Solitaire et quelque peu misanthrope, Jed poursuit une carrière faite de virages brusques et de reniements. Ses relations se limitent à des contacts professionnels et vaguement amicaux. Sa vie amoureuse est dépeuplée et sans trépidation. Riche et reconnu des milieux artistiques, il s'enferme dans un territoire personnel grillagé et limité par la représentation qu'il a du monde.

Le récit semble commencer au cours des années 2010 pour s'achever plusieurs décennies plus tard.
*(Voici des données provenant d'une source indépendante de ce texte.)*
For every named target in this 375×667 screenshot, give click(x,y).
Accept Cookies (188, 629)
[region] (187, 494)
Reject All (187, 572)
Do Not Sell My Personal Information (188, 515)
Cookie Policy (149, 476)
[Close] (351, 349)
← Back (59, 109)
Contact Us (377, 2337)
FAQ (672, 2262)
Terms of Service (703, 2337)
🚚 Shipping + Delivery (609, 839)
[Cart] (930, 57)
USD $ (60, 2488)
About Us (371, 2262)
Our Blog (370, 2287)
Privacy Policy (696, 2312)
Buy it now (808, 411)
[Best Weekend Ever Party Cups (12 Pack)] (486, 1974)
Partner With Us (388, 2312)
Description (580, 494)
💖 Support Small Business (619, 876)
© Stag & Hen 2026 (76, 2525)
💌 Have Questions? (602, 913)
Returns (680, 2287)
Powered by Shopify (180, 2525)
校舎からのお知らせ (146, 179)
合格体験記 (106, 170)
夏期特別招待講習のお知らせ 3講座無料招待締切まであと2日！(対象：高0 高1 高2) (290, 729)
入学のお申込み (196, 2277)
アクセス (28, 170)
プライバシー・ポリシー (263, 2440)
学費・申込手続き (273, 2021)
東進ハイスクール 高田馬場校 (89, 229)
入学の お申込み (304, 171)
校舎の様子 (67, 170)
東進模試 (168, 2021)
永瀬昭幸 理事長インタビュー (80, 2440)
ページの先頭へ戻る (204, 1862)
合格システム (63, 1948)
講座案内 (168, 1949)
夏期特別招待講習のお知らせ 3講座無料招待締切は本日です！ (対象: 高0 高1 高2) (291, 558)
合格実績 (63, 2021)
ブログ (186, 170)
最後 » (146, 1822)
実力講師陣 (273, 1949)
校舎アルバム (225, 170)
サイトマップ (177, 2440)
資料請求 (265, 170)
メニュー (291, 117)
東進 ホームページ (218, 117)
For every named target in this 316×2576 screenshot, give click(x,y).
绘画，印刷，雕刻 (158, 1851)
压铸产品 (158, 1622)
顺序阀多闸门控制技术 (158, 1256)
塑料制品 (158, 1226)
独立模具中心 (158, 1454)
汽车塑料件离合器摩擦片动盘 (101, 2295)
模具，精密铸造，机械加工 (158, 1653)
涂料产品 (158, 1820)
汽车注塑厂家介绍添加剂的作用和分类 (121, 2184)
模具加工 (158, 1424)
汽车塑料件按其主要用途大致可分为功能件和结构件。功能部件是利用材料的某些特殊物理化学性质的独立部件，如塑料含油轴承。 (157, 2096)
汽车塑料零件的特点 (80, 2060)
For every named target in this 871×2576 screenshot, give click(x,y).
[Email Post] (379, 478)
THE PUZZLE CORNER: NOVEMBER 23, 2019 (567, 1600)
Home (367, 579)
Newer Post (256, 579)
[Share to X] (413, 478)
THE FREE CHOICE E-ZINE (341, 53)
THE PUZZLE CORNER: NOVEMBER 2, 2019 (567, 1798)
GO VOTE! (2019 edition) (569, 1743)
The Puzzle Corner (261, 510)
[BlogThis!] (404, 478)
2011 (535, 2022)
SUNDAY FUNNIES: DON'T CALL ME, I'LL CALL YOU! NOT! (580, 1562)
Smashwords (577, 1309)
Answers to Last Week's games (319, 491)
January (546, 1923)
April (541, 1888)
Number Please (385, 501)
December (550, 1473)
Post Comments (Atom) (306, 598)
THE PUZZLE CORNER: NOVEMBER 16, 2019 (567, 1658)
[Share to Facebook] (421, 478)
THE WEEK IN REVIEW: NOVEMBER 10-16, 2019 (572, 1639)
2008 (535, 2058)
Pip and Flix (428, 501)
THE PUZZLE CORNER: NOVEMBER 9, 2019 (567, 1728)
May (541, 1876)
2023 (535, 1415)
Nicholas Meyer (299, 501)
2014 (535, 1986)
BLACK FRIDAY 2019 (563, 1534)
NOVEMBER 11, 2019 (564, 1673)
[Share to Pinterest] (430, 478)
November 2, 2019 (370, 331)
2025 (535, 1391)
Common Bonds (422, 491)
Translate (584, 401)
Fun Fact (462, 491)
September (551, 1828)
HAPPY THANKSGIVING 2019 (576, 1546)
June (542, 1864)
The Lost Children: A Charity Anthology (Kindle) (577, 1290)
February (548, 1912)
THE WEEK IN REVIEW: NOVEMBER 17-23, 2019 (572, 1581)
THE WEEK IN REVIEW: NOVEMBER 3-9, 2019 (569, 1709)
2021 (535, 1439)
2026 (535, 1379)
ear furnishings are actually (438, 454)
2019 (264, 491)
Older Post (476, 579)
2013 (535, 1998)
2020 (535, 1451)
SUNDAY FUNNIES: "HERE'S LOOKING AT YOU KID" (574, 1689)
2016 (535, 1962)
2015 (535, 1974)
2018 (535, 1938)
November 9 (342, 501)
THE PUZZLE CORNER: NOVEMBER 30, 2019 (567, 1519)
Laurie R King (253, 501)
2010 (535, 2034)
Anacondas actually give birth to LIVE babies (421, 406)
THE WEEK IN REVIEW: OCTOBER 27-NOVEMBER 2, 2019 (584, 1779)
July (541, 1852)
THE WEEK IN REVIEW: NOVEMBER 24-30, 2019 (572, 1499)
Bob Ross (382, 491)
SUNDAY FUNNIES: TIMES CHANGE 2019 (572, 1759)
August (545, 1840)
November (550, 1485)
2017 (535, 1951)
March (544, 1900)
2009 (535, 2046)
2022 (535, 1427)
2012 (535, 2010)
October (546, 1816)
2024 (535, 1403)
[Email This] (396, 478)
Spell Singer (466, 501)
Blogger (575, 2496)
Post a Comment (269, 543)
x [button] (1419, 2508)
L'instance narratrice est installée au bout du récit, elle fait le point sur les différentes phases artistiques de Jed, sur les différentes périodes de son existence en général : enfance, adolescence, maturité, vieillesse. La fin du roman annonce un futur radieux dans une France qui a dépassé avec succès diverses crises économiques. Intéressant mais légèrement inquiétant, comme un 1984 en gestation.

Une lecture finalement surprenante et plaisante. Houellebecq mérite-t-il le Goncourt ? Je n'en sais rien et je m'en moque. Il signe ici un texte intéressant et vraiment littéraire, une oeuvre qui n'est pas exagéremment provocante ni artificiellement raffinée. Il m'a prouvé sa capacité à écrire des beaux textes. J'espère qu'il continuera.

Posté par Lili Galipette à 07:15 - Mon Alexandrie - Lignes d'affrontement [22] - Permalien [#]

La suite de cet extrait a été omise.